**Assignment:**
If a line in the data holds "vertical", copy that line out in full.

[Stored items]
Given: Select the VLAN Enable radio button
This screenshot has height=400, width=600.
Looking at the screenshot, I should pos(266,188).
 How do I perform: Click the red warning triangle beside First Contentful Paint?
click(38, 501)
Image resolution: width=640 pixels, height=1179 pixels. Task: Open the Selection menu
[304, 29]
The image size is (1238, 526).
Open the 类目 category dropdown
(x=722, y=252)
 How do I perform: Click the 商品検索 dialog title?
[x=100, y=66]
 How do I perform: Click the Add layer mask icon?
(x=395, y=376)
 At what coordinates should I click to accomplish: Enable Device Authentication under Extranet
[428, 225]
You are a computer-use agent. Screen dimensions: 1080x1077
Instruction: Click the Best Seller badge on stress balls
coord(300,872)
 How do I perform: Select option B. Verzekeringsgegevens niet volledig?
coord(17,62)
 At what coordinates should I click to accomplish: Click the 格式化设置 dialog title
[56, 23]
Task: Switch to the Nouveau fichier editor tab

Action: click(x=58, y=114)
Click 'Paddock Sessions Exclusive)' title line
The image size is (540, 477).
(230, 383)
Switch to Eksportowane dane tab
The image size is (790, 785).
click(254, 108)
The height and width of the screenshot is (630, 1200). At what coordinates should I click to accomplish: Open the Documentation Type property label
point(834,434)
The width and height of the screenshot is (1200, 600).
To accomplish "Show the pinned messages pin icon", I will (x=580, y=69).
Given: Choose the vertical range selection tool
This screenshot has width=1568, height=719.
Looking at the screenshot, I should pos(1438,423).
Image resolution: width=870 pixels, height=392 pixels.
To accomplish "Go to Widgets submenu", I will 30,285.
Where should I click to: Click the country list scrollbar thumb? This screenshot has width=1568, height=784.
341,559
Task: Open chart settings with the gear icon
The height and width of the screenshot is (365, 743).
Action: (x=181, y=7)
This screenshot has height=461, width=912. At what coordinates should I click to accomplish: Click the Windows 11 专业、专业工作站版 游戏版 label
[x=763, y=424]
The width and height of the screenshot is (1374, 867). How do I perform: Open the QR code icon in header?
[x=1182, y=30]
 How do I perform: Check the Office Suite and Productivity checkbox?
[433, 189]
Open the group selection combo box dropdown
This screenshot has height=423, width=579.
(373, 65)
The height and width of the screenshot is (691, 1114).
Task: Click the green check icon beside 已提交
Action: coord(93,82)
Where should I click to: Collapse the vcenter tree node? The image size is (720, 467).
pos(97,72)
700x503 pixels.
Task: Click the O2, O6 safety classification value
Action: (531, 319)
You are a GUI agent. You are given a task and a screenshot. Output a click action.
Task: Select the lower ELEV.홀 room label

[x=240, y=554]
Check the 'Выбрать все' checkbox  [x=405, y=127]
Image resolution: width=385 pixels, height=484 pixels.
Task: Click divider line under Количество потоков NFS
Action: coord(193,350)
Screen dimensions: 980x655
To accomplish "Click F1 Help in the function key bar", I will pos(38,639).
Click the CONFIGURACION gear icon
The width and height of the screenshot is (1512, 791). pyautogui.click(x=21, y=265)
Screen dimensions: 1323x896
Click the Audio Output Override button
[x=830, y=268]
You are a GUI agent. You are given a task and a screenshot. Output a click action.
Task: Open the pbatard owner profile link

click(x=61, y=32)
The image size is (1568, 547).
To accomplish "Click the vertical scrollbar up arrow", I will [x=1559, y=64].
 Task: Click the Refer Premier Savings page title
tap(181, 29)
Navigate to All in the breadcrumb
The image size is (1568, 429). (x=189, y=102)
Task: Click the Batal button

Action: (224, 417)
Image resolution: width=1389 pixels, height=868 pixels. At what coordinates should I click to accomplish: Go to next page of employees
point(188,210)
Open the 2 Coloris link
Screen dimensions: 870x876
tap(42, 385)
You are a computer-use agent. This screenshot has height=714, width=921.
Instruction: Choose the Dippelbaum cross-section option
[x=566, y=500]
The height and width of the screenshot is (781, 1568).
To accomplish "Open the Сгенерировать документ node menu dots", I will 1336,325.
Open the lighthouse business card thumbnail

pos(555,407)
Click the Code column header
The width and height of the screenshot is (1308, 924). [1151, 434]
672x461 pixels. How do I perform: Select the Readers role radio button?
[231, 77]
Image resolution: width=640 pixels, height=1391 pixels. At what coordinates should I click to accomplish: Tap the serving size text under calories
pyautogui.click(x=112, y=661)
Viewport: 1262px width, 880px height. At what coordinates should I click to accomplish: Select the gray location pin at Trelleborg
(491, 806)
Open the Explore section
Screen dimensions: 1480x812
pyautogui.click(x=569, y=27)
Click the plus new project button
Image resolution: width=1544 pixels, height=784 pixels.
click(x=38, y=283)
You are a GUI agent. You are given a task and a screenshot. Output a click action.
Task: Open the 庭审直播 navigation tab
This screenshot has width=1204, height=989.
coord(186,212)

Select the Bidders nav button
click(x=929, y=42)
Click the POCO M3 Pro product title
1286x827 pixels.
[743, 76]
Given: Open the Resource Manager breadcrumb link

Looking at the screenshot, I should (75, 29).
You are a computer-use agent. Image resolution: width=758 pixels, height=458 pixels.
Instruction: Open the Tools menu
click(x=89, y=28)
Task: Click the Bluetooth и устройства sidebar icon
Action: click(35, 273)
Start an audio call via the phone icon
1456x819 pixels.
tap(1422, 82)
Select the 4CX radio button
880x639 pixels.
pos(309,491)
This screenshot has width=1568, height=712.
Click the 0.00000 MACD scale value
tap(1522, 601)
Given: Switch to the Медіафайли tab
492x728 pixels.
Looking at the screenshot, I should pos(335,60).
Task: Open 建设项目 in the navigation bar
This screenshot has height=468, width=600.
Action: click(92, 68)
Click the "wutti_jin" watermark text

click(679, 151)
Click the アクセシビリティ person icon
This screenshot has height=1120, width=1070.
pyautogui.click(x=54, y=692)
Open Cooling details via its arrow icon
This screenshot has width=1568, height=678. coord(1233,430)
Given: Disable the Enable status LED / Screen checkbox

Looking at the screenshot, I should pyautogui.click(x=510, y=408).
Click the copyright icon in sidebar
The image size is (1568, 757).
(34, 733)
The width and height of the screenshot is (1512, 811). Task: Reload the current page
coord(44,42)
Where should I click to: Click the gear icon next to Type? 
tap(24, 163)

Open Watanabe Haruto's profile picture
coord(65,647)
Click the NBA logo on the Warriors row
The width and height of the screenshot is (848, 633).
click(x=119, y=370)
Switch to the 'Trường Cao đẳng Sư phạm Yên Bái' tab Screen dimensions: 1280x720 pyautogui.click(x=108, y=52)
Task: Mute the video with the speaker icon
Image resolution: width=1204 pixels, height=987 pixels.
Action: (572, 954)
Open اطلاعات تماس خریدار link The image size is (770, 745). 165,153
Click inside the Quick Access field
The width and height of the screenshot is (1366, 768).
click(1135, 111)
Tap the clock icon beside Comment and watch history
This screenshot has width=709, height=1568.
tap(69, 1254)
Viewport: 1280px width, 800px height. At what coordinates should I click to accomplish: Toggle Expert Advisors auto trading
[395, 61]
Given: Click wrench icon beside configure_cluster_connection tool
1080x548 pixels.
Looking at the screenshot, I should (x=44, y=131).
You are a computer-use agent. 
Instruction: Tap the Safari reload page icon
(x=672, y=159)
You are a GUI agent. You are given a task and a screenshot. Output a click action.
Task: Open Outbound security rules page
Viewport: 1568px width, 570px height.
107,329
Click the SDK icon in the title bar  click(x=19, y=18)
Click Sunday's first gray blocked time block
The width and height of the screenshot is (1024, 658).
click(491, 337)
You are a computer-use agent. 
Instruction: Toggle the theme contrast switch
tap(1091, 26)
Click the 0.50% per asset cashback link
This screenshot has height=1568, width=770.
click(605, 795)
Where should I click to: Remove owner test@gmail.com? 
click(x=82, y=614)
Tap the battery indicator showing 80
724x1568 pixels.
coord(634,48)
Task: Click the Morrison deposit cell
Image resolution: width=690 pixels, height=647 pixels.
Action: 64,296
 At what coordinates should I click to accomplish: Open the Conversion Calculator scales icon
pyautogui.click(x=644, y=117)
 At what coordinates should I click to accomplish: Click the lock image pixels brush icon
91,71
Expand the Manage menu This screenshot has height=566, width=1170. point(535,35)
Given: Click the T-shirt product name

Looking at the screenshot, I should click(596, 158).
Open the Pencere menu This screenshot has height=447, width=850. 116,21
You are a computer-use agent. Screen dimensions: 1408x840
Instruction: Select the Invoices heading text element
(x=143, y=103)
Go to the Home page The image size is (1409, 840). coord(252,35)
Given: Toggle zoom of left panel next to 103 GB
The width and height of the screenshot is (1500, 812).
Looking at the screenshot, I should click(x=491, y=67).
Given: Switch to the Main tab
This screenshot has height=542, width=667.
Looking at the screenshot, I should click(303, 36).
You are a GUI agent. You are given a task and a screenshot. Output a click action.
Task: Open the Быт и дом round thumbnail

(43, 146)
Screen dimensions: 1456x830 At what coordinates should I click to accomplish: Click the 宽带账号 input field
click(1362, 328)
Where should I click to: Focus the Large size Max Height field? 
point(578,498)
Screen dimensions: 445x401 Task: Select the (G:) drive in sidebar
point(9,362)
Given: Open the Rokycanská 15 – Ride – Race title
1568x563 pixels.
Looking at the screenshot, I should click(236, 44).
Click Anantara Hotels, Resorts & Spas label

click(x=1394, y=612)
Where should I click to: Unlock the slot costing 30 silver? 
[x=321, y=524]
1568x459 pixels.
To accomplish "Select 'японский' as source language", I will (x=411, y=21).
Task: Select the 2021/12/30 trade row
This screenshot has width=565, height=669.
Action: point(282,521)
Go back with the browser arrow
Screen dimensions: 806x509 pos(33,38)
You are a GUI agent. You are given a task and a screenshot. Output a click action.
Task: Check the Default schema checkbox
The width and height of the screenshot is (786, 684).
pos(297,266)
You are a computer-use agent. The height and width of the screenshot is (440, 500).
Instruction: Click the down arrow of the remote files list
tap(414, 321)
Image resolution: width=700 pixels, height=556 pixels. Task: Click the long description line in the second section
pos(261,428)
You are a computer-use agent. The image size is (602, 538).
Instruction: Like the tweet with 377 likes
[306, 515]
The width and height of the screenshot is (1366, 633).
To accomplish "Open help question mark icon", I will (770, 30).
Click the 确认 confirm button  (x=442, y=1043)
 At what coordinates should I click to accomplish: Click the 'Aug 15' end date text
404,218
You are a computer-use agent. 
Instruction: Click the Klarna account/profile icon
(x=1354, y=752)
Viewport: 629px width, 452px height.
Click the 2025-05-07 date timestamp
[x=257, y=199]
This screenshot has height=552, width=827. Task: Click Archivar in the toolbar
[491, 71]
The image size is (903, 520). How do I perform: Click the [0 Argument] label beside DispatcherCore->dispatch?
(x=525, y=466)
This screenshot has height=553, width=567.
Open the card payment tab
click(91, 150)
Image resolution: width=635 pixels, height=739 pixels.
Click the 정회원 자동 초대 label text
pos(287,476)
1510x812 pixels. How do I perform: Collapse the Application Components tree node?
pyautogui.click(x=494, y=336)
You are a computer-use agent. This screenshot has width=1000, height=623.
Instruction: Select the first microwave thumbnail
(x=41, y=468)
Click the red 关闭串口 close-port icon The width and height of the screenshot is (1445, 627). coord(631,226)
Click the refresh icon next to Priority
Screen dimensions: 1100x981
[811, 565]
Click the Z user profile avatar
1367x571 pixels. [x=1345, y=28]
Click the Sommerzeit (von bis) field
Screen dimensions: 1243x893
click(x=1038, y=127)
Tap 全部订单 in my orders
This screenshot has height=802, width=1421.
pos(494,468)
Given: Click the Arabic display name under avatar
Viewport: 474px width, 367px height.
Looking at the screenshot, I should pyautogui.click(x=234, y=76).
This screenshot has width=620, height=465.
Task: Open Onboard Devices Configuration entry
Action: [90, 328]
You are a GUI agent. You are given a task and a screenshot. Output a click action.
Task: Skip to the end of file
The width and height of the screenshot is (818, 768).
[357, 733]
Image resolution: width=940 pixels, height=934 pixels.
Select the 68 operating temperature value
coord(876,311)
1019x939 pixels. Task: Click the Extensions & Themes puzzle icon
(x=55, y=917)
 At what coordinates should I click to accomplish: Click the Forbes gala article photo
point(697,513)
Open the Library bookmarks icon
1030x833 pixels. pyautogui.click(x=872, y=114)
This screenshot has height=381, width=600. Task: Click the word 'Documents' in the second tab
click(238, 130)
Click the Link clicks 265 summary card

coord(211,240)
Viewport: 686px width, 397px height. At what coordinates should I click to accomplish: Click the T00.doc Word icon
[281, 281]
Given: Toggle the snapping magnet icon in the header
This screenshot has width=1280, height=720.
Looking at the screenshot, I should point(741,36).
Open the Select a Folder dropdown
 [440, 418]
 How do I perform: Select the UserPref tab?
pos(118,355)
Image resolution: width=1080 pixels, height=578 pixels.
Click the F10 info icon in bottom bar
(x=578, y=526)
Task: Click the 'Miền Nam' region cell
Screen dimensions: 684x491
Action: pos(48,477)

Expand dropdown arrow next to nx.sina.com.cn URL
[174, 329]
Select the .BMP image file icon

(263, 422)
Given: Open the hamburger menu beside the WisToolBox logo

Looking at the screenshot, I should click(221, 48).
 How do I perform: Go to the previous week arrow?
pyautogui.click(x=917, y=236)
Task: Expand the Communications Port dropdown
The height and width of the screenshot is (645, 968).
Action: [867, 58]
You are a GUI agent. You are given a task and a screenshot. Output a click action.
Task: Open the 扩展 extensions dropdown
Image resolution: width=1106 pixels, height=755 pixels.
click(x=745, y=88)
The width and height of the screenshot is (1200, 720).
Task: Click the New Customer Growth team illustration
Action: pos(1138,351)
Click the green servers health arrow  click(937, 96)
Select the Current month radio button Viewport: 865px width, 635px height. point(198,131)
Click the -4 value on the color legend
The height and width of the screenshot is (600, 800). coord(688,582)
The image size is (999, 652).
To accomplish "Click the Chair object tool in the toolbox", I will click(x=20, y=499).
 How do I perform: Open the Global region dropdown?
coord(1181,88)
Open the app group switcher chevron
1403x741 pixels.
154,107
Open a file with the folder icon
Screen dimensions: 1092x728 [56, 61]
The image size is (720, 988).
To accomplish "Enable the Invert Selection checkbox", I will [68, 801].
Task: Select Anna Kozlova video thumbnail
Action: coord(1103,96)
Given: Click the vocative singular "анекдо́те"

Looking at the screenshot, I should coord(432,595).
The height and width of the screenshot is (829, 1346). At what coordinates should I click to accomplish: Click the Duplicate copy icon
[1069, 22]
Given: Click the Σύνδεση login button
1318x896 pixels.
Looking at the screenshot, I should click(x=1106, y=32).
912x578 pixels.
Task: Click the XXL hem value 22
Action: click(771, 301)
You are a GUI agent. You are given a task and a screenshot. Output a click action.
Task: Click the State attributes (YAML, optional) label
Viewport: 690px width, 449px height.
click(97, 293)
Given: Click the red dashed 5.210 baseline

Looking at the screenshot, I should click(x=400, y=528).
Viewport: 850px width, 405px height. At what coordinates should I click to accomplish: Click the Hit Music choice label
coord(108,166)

**Result below:**
Given: Choose the vertical range selection tool
To accomplish "Click the vertical scrollbar up arrow", I will [x=1559, y=64].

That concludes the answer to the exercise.